**Exercise input:**
_ _ _ _

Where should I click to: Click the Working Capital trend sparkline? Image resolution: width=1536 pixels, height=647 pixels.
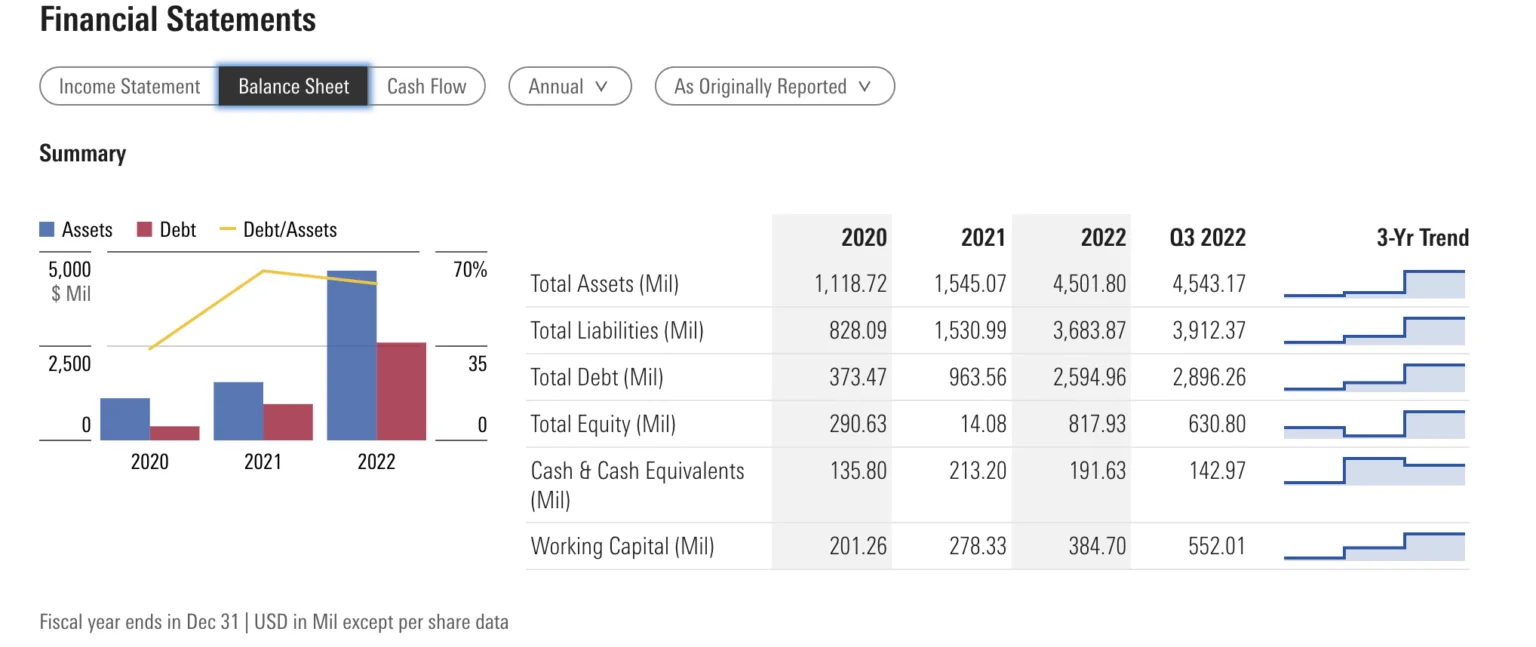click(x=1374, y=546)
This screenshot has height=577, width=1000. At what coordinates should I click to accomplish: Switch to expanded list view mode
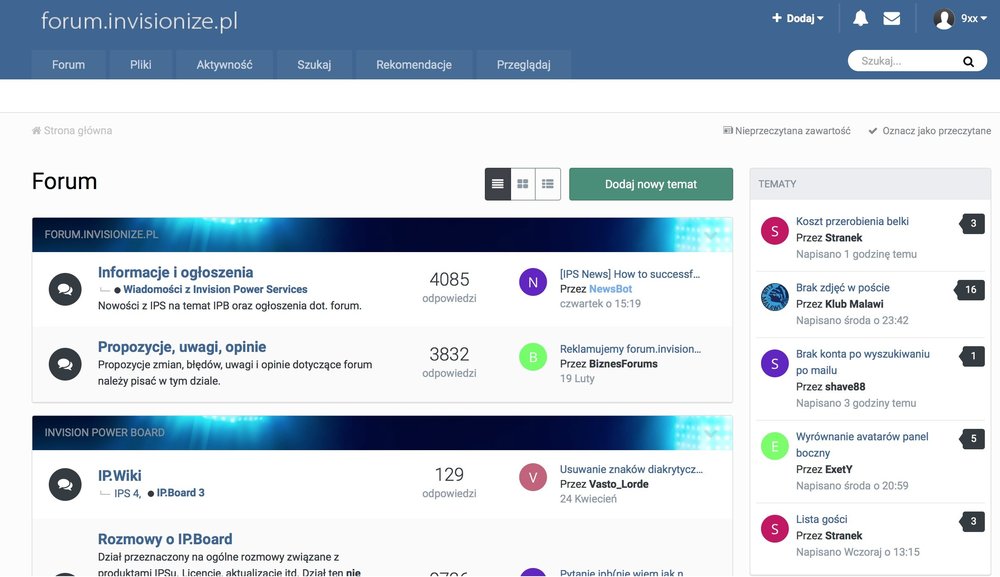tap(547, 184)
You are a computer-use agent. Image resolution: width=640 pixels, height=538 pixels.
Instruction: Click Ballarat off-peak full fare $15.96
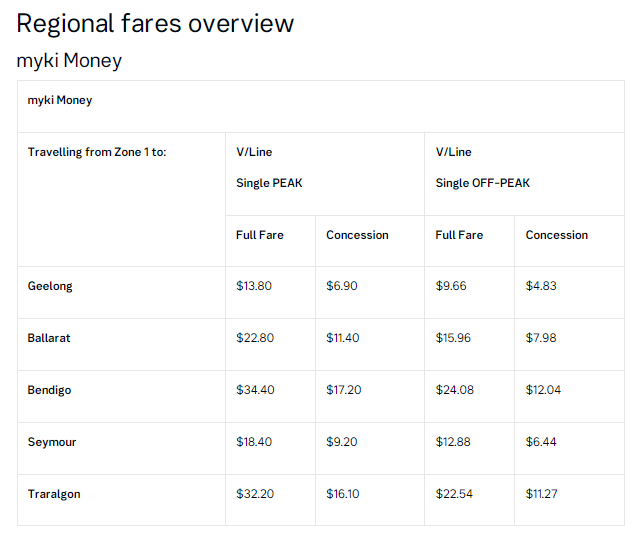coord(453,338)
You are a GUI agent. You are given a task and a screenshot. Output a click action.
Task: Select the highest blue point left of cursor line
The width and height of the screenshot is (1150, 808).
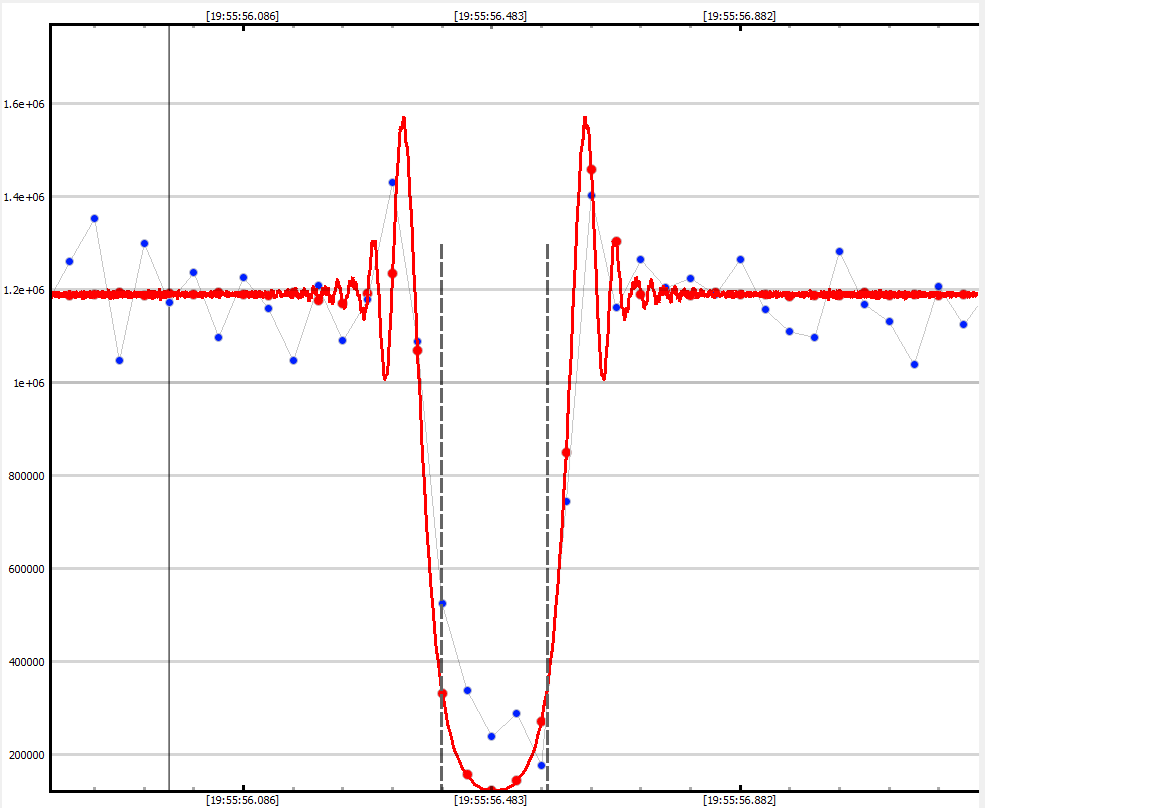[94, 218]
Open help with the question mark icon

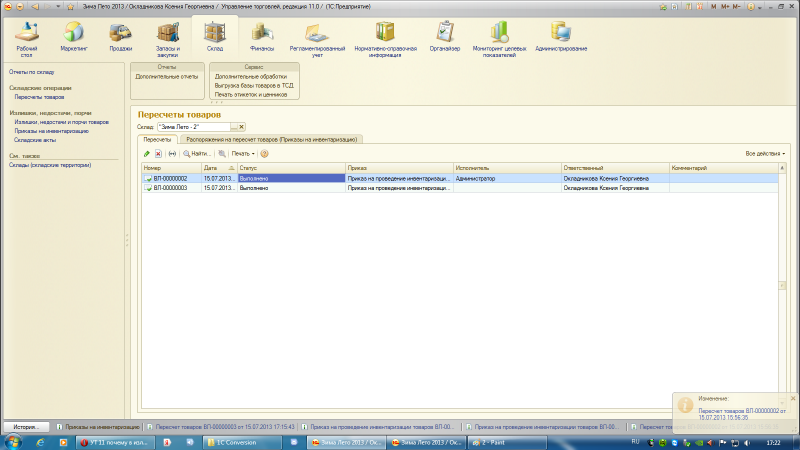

_ _ _ _

**Exercise:**
How many of the lines above include the word "agent"? Give that number without comment.

**Response to this task:**
2